PDM’s own Deathbringer (DTRPG version) fits on two pages in reasonably sized type and is mostly complete. The “Deluxe” beta version is a 25 page Word document including about 10 pages of GM advice. (Still no sample spells, though.)

According to DTRPG EZD6, mentioned in the video, is 114 pages. Only the first 21 appear to be rules; the rest are GM tips, monsters, and random tables. Reviews are positive with a few criticisms. It may be worth picking up.

FWIW My own Elf System pre-Alpha is 3000 words but it’s missing a lot of stuff. It’s more of a game idea than a complete game.1

The point of counting words and pages is not to say “rules light” games are automatically good, or games with large word counts are automatically “rules heavy”. The word count could include setting description, examples of play, or simply clumsy and verbose prose. The amount of text, however, and what it’s explaining, does give a rough idea of the number of complexity of rules.

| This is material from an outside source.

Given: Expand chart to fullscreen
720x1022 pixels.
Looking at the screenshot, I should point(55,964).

As I’ve said before the player-facing rules are a kind of contract or interface that tell the player how their actions translate to game events, and more options and interactions in a tabletop game do not necessarily translate to a more fun or involving game. Often the paradox of choice kicks in, leaving the player overwhelmed and confused; the game drags as players must choose from a large menu of options or try to reason about the ramifications of each choice.

On the other hand, too few rules, or not enough rules in the right areas, leaves a game where the GM must make rulings to pick up the slack. Experienced GMs can simply pick some numbers out of the air and move on, but novice GMs – like many D&D 5e DMs – may become overwhelmed and confused by the lack of “official” rules for what the players want to do.

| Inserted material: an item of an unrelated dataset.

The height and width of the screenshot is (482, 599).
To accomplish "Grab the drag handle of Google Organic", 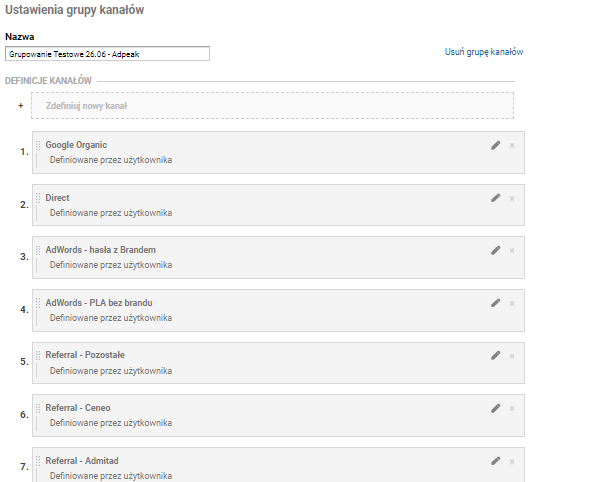I will coord(38,145).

So I both agree and disagree with the Professor: running a game with few if any rules can be fun with the right GM, and very un-fun for all involved with an inexperienced or less flexible GM. The old quote about plans also applies to rules: adhering to rules is useless, but having rules is essential.

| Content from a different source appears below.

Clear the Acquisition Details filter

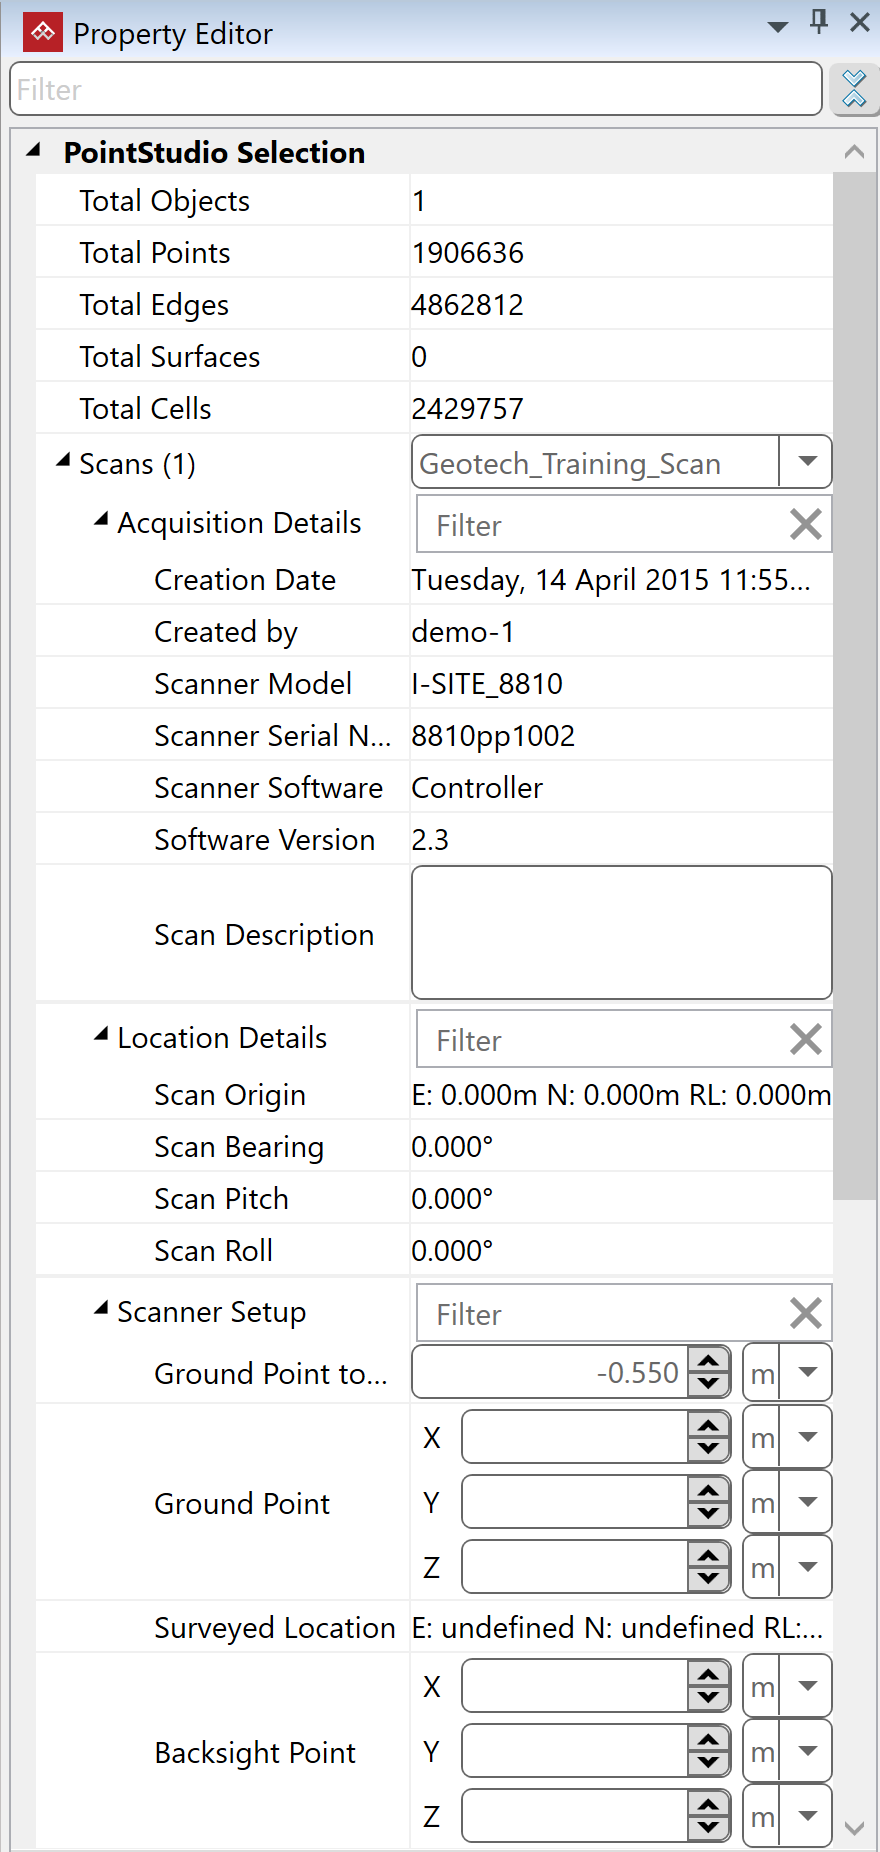point(805,525)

BTW, while I’m inflicting long YouTube videos on the rest of you, this video explains the other2 Kickstarter I’m backing this year: Nimble.

TL;DW: Nimble tries to streamline D&D combat by radically simplifying initiative, eliminating to-hit rolls, and giving characters Action Points instead of the standard Move, Action, and (optional) Bonus Action. (For the last I’d further houserule that we go around the table letting everyone spend 1 AP before the first character spends their next, but maybe that’s too complicated.3)

Most of the comments on Nimble videos tend to be “Why don’t you just play ${MY_FAVORITE_GAME}, durr hurr.” (They don’t bother writing out the durr hurr part, but it’s implied.) On the other hand I can’t say they’re entirely wrong. If you overhaul the Action Economy, Initiative, Combat Rolls, Skill Proficiencies, Long Rests, and a bunch of other stuff … aren’t you just writing your own game? Why not jettison the over-complicated classes, broken spells, and revised feats? Were I doing it I’d write a game “kernel” and then put D&D 5e as an emulation layer on top.4

If you’re sick of videos, I recently found an interview with the creator of Nimble. It goes in depth about justifications and effects for all his variant rules.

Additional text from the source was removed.